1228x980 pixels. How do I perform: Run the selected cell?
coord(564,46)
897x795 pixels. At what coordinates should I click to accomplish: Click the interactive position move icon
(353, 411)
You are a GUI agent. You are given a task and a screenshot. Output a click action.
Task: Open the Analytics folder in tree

- - -

▸ PROBLEM TO SOLVE
Please transcribe the records word for word, from the line containing "You are a GUI" up to and including the final line of the records.

▸ RESPONSE TO THIS EXERCISE
You are a GUI agent. You are given a task and a screenshot. Output a click action.
Task: Open the Analytics folder in tree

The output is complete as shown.